• **WHAT YOU HAVE TO DO**
An exact reproduction of the lines below, from the first through the one with "This screenshot has height=482, width=808.", is the whole answer; pictures have no place in it.

• **THE DATA**
____________
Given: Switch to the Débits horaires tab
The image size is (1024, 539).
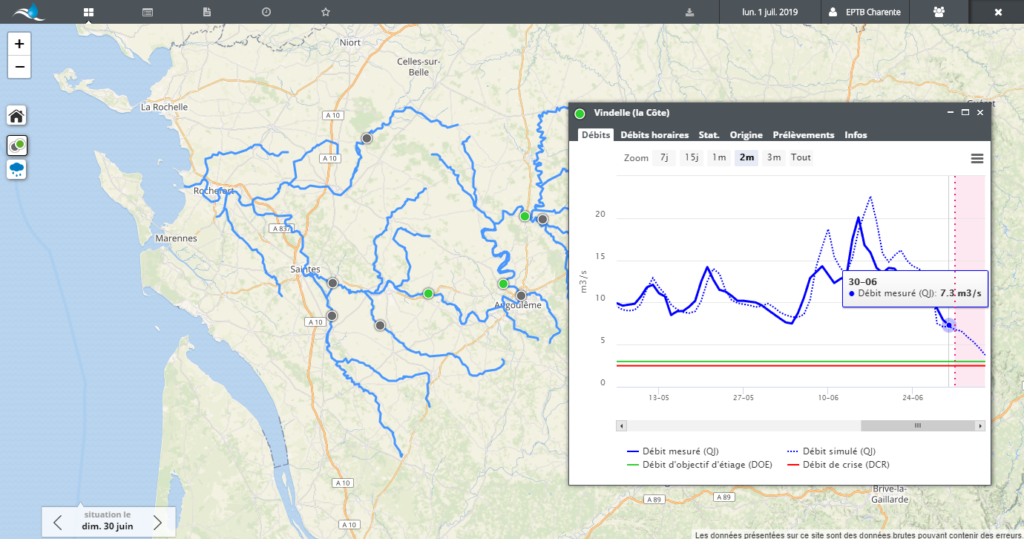Looking at the screenshot, I should coord(654,135).
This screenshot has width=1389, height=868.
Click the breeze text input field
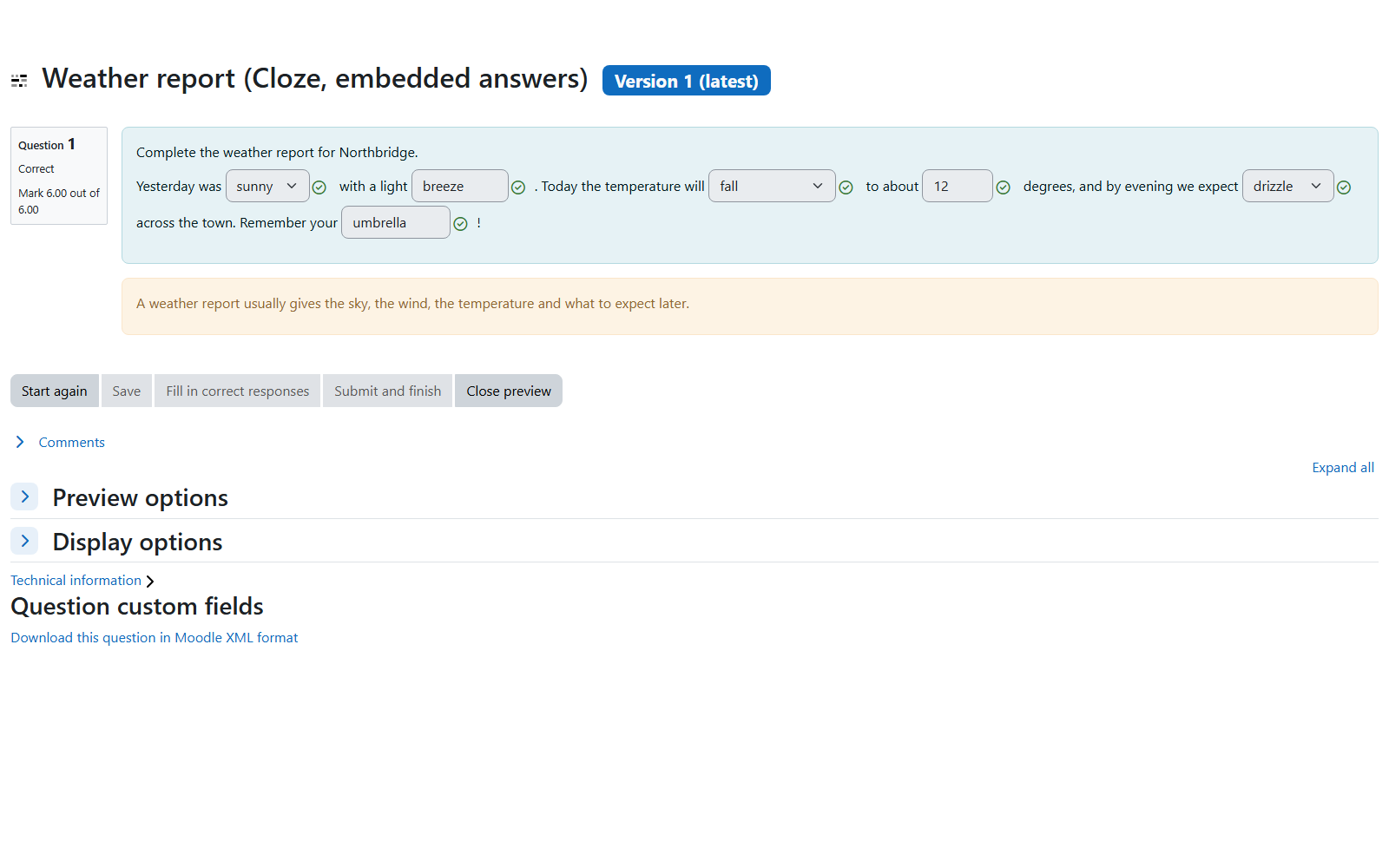pyautogui.click(x=460, y=186)
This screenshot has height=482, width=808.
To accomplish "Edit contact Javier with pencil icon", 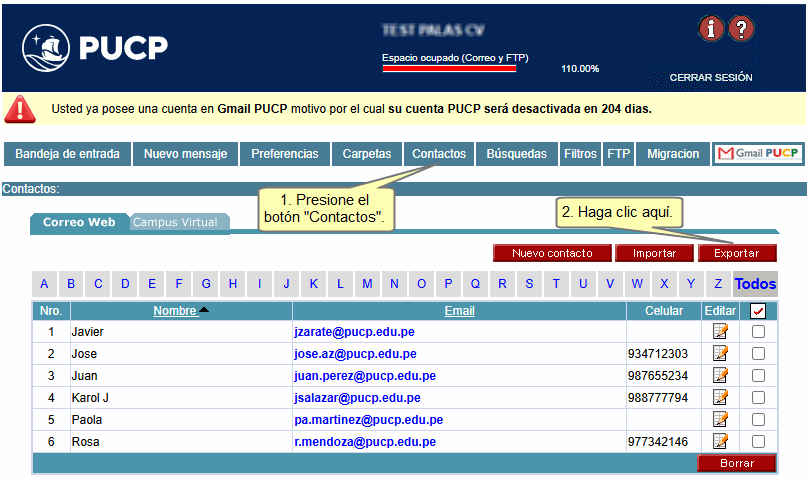I will 720,332.
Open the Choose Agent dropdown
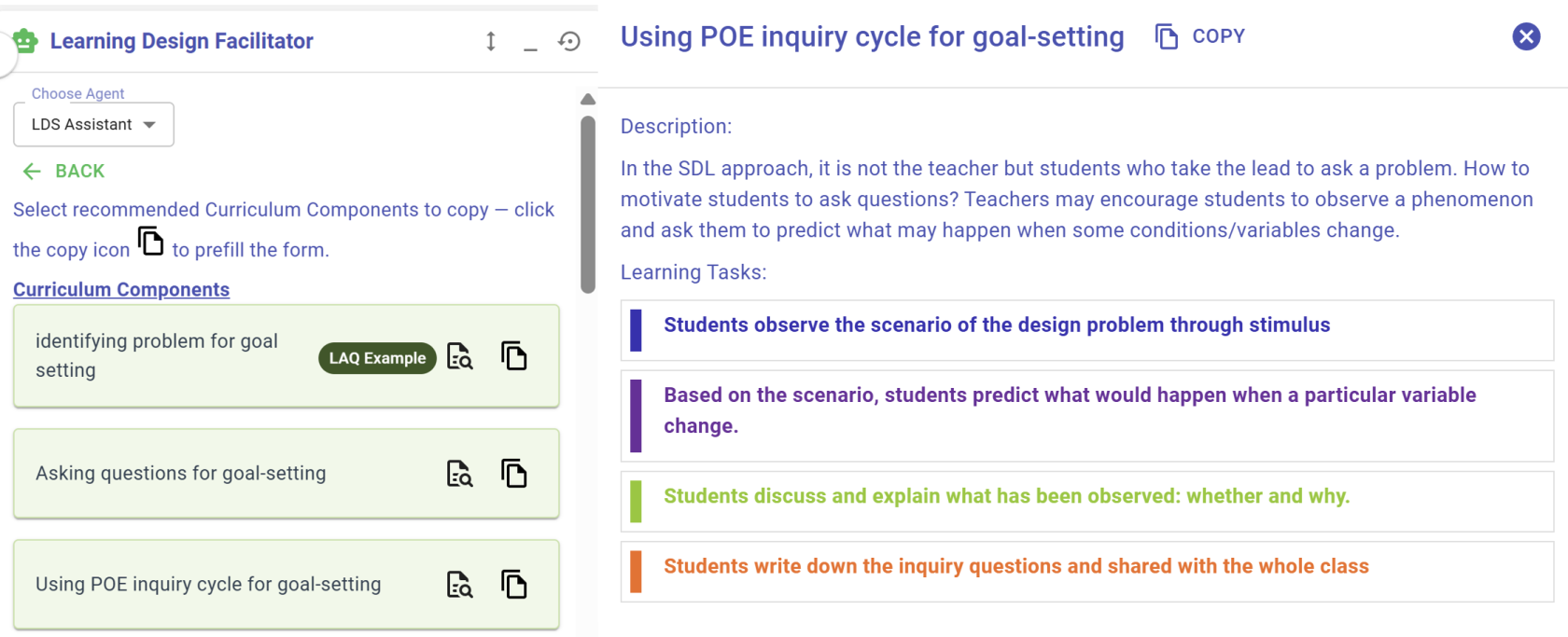 click(x=93, y=124)
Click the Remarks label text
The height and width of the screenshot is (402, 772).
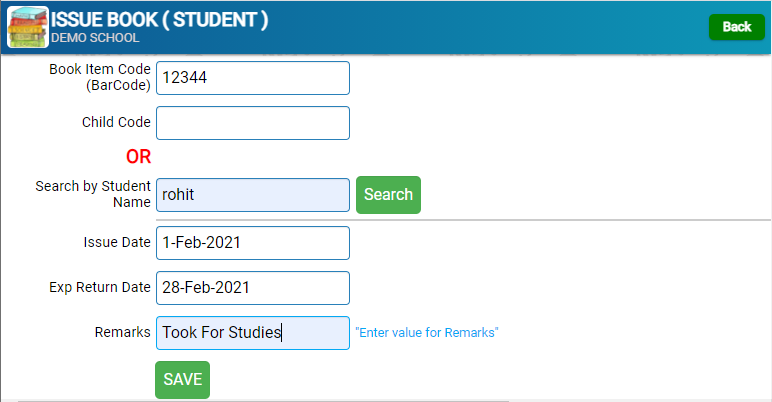coord(123,333)
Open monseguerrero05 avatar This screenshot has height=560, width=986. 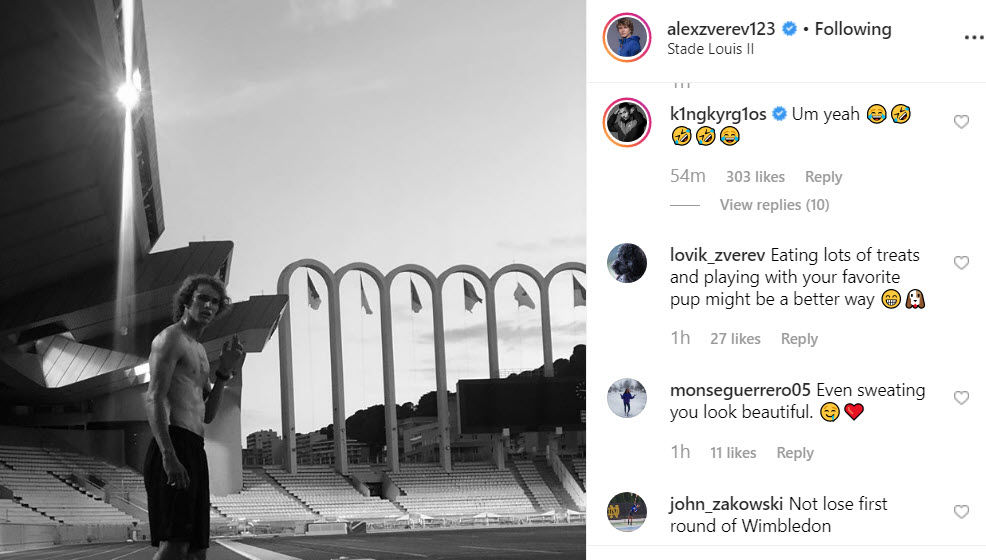627,398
____________
• **SOLUTION BELOW**
Given: Switch to the Débits horaires tab
The image size is (1024, 539).
Looking at the screenshot, I should coord(654,135).
This screenshot has width=1389, height=868.
Click the breeze text input field
pyautogui.click(x=460, y=186)
This screenshot has height=482, width=808.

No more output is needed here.